Failure to increase the debt limit sufficiently to accommodate existing U.S. laws and obligations also could undermine trust in the full faith and credit of the United States government, with potentially grave long-term consequences. This loss of trust could translate into higher interest rates not only for the federal government, but also for U.S. businesses and consumers, causing all to pay higher prices for credit. Economic growth and jobs would suffer as a result.”
The results likely will be catastrophic.
Many of the world’s largest banks, which are still hardly on solid footing after the 2008 financial crisis, would go bankrupt due to their exposure to the United States. Credit for simple things like houses and car loans may become unavailable as a result. Most large companies use short-term credit to make their payrolls. That credit would disappear, and as a result, many workers would have to start going without a paycheck. There is a very real possibility that people would go to their local bank or ATM and not be able to withdraw cash from their account. Hyperinflation could very likely ensue as the United States dollar becomes basically worthless. The “full faith and credit” of the United States is the only thing holding up the value of the dollar, so when that credit is gone, it is hard to imagine the dollar’s surviving with it.
In response to the crisis, businesses would once more lay off workers, only worsening matters and creating a downward economic cycle, which results in a depression.
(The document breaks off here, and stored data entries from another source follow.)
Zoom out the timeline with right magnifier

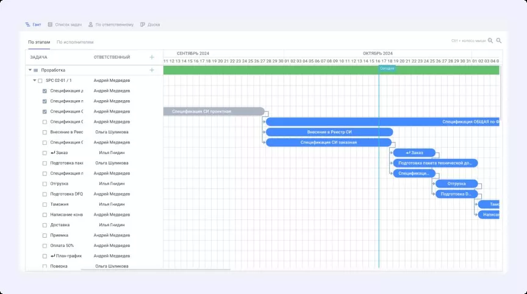[x=499, y=41]
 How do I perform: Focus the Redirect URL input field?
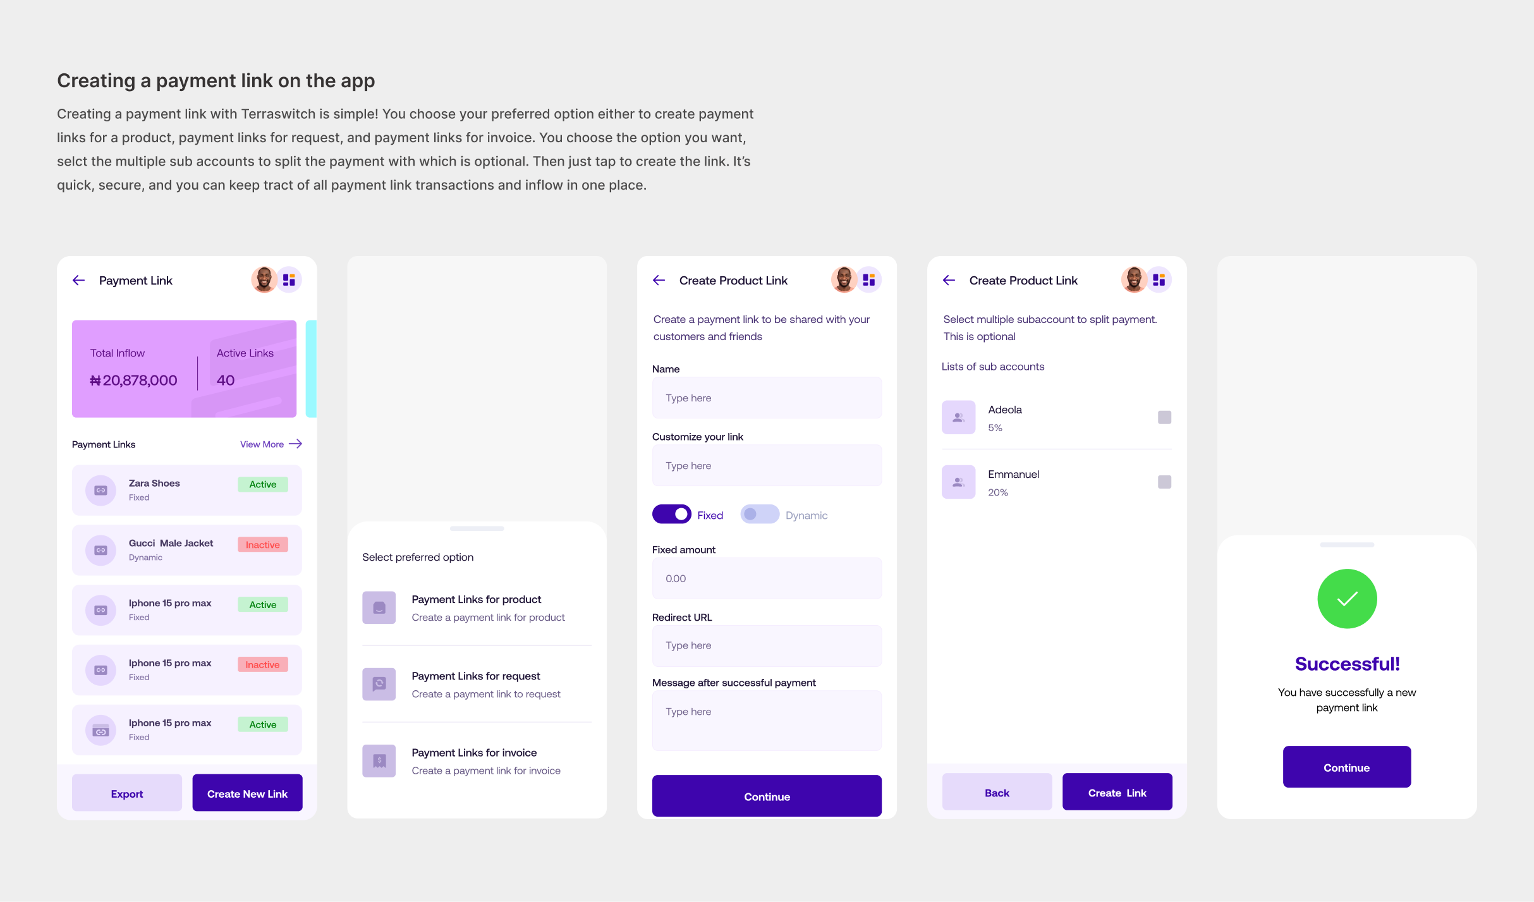point(767,645)
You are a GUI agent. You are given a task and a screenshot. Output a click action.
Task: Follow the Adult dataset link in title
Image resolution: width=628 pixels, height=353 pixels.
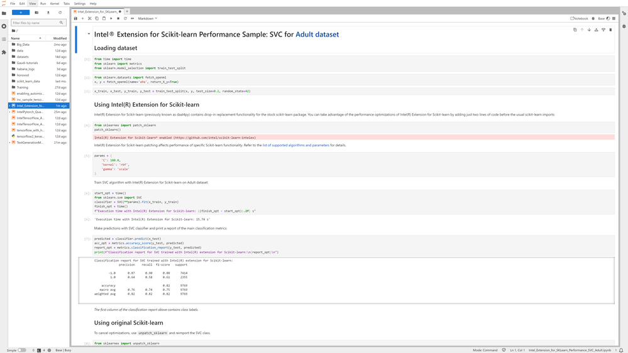tap(317, 35)
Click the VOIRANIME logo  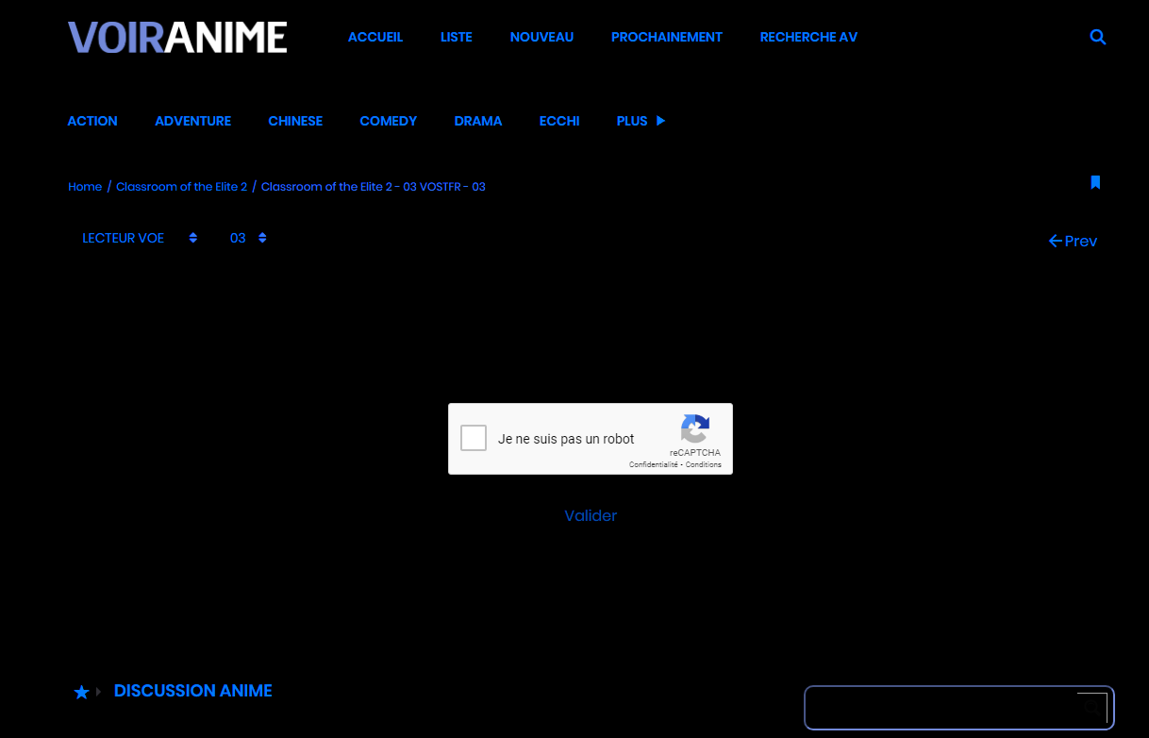point(176,37)
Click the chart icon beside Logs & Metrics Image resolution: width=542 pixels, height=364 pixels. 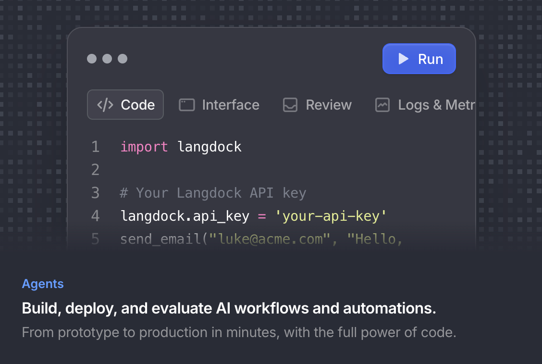coord(382,104)
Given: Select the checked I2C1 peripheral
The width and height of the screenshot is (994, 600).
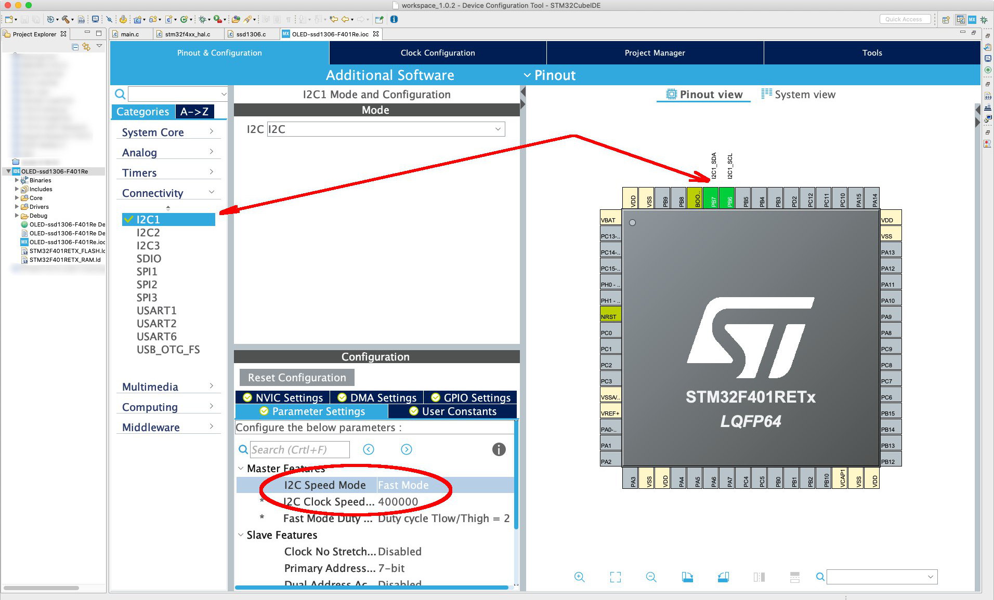Looking at the screenshot, I should point(149,220).
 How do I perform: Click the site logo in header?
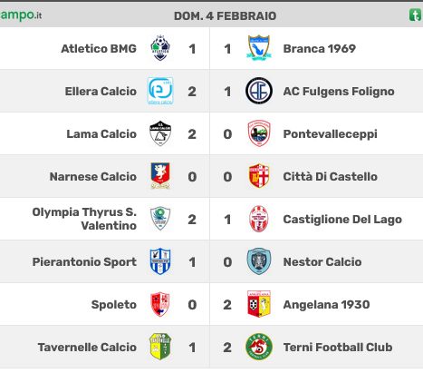coord(21,15)
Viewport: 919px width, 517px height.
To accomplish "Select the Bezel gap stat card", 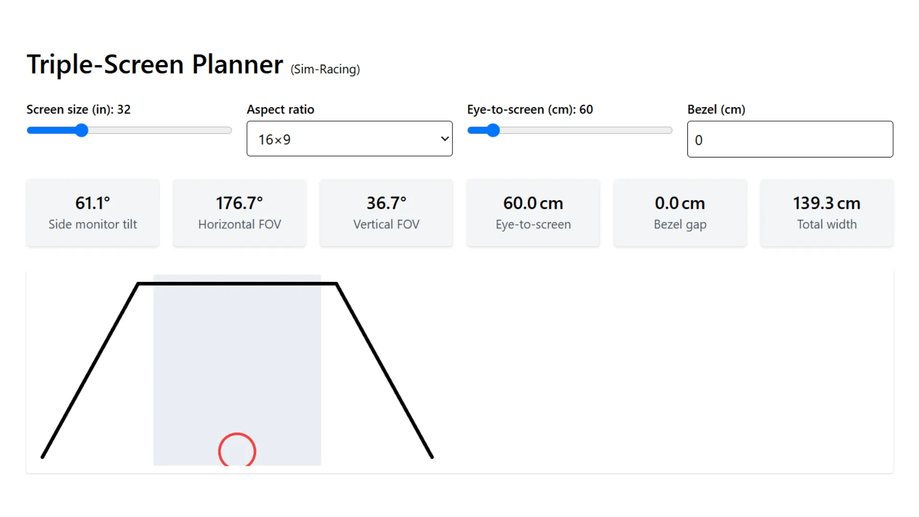I will point(680,213).
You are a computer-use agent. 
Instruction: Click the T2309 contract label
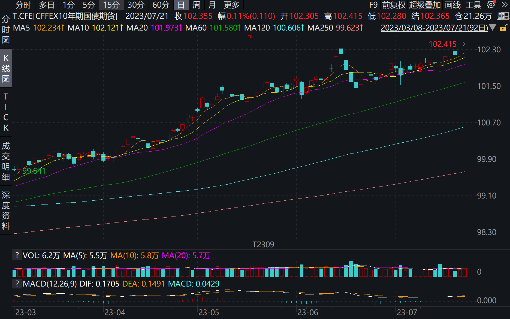[x=263, y=244]
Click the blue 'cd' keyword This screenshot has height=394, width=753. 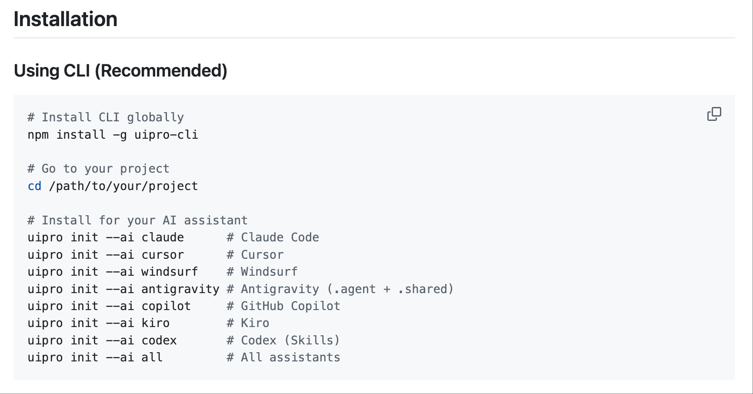tap(34, 186)
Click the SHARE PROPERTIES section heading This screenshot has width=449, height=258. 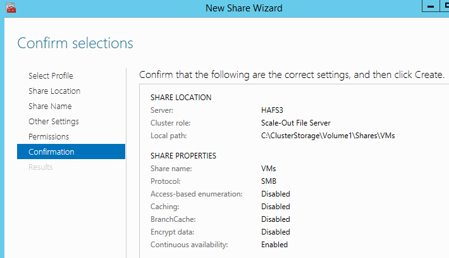pos(183,156)
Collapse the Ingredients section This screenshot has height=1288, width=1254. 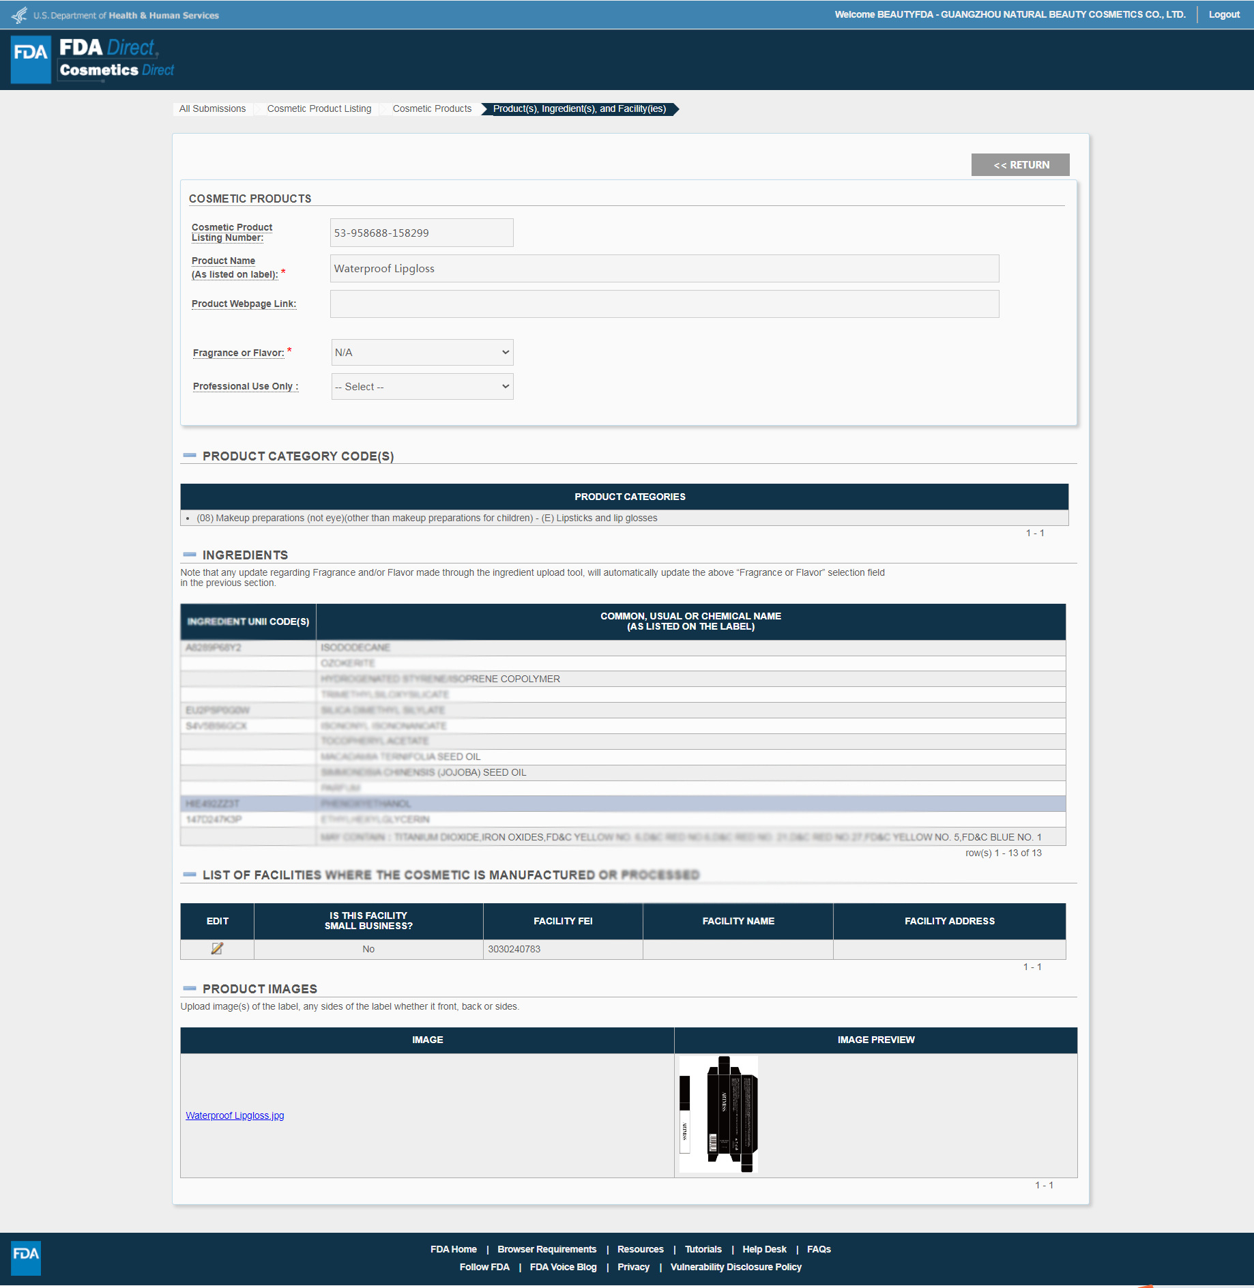coord(190,554)
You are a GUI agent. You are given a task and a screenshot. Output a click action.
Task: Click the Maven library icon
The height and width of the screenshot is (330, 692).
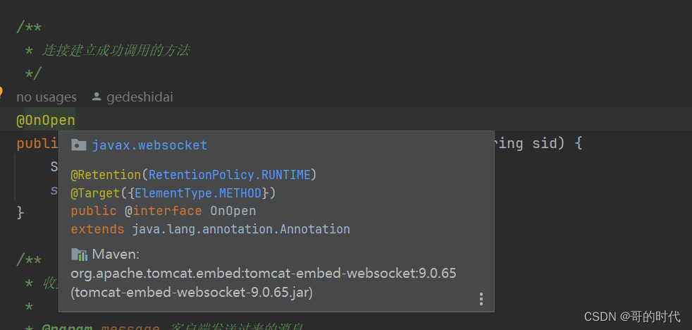79,254
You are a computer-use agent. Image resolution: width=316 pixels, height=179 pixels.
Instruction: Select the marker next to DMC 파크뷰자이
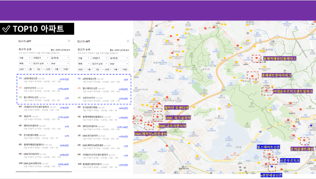(x=158, y=117)
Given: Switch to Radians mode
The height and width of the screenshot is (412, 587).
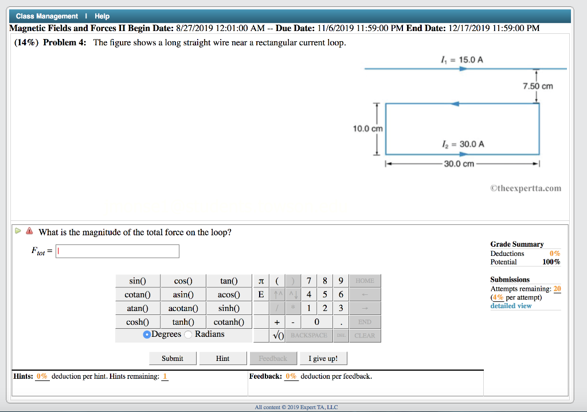Looking at the screenshot, I should pyautogui.click(x=189, y=335).
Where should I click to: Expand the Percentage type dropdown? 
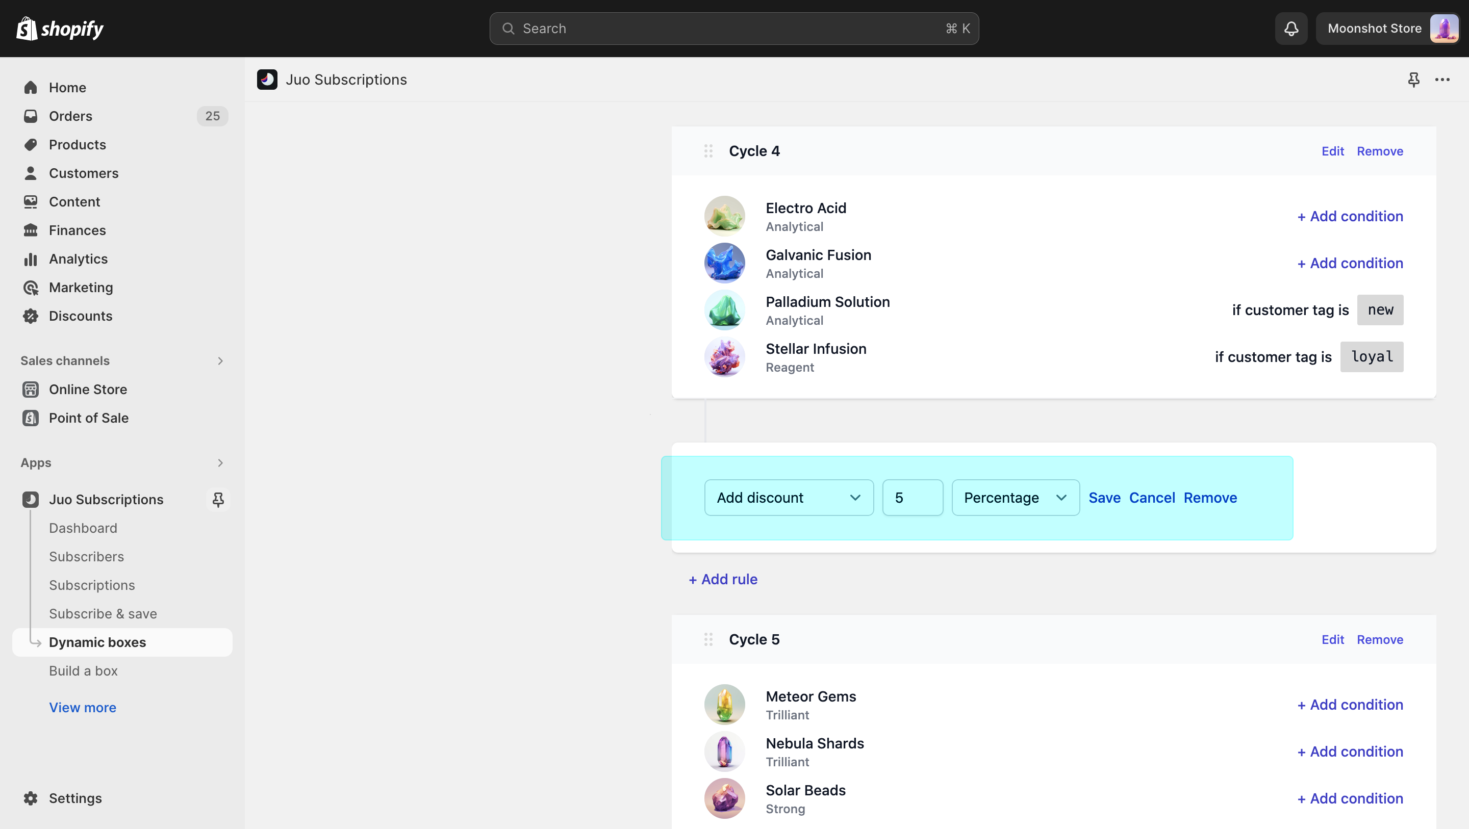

The stock market would plummet as well, negatively affecting the 401(k) accounts of millions of Americans.
It is this kind of scenario which led former White House adviser Austan Goolsbee to declare the mere talk of default “insanity.” As Goolsbee put it, the United States is not in real danger of default. While in the long-term, the federal debt certainly does pose a problem, currently the United States can still easily meet its debt obligations. If the United States goes into default, it will not be because of the economics, but because of the stupid, insane Republican politics behind the issue.
The consequences of that political game could have dramatic effects on the United States’ economy for decades to come.